Havana breathes, swears and cries in Dariel Suárez’s first novel, The Playwright’s House (Red Hen Press, 2021). With a plot that blends family stories and national history, this is a beautifully layered book that shows Cuba through the eyes of a native.
Serguey is a young lawyer employed at the Ministry of Foreign Affairs, expecting to be assigned soon to a post in Sweden. He and his wife live in a beautiful apartment in El Vedado. The apartment has been given to the young couple by Serguey’s mentor, Gimenez, “a well-regarded defense attorney-turned-government official whose bourgeois relatives survived the Revolution unscathed.” Though a social climber who has gotten ahead by keeping his mouth shut, Serguey looks at first sight like el hombre nuevo, the new man dreamed of by Che Guevara and created for and by the revolution. Meanwhile, his brother Victor lives on the edge of legality. He is unemployed, deals in the black market and has been in jail several times. Due to some traumatic childhood experiences, the brothers barely speak to each other. But when their father, Felipe Blanco, a famous theater director, is imprisoned and nobody knows why, they must join forces to find out what he is being accused of, and, ultimately, free him.
Serguey and Victor navigate the Cuban legal system against the backdrop of a country in ruins. During their hard and often dangerous journey, the brothers examine their own lives and take decisions that will reshape them. Along the way they encounter enemies, like Montalvo, a retired colonel who now works for State Security, and allies, like Claudia Bernal, an independent journalist and Father Linares, a Catholic priest. Readers are given a front-row seat to the social layers and undercurrents that coexist in Havana, some of them hidden in plain sight.
The underground world of bloggers and social media activists that documented Cuba’s unprecedented wave of protests when they erupted in mid-July is depicted in The Playwright’s House with nuance and complexity. They are at the core of the novel and a vehicle of power to shine a necessary light on Cuban society. “People outside the island aren’t blind to what’s happening here. They see what we write and share, often in real time,” Claudia states. Suarez does an excellent job portraying the dissident movement without romanticizing or glorifying it.

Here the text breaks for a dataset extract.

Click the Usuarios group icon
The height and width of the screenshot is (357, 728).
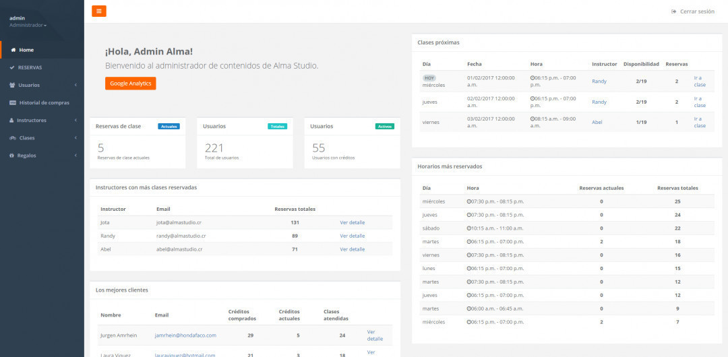(13, 85)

Among the cast of well-drawn characters, one stands out, painted with bold strokes—Toya, the santera who offers the brothers a spiritual consultation in one of the most poignant scenes in the novel. She tells Serguey, a non-believer, “You will have choices. You just won’t know which one’s right until long after you’ve made them.” Refreshingly, Santeria doesn’t appear as taken out of the magic realism toolbox, but a practice woven into the fabric of everyday life.
Readers are also treated to a glimpse into the Havana theater scene, from the opening scene in Teatro Mella to the reasons that compelled Felipe Blanco to direct Electra Garrigó, a Cuban parody of Sophocles’ Electra by Virgilio Piñera. (Piñera was ostracized by the government and died in obscurity in 1979.) “This is the best version I’ve seen,” a spectator declares. Which tells a lot about Felipe Blanco and the kind of theater he does.
The novel carries a strong sense of place and is full of the kind of details that you can’t get from browsing articles online or using Google Earth—a first-hand, insider’s kind of knowledge. Because Suárez is, indeed, an insider who lived in the island until he was fourteen years old. He captures the essence of the posh El Vedado, where Serguey’s apartment is located in a ten-story building that looks “like a decorated tower, an emblem, as many things tended to be in Cuba.” At the other end of the city is Victor’s home, in a poverty-ridden area “where bare concrete showed on facades so clustered they allowed little to no view beyond them. The heart of Havana—in contrast to Serguey’s own lofty neighborhood—had gradually transformed into deplorable sleeping quarters for all who could fit.”
Though the pages are often filled with action and tension and the plot takes many twists and turns, the main characters’ inner life is portrayed in vivid detail. Neither Serguey nor Victor is a typical hero, but their foibles and weaknesses make them believable and sympathetic. The tough Cuban realities are shown without an ounce of preaching, through intimate poignant scenes, like Serguey and his wife reheating “some runny paella” when there is nothing else to eat. It is a tale of family love, resilience and a quest for personal truth.
About Dariel Suárez
Dariel Suárez is also the author of the story collection A Kind of Solitude (Willow Springs Books), winner of the Spokane Prize for Short Fiction, the International Latino Book Award for Best Collection of Short Stories, and a MassBook Award “Must Read.” He is also the author of the poetry chapbook In the Land of Tropical Martyrs (Backbone Press). He is the Education Director at GrubStreet, the country’s largest independent creative writing center.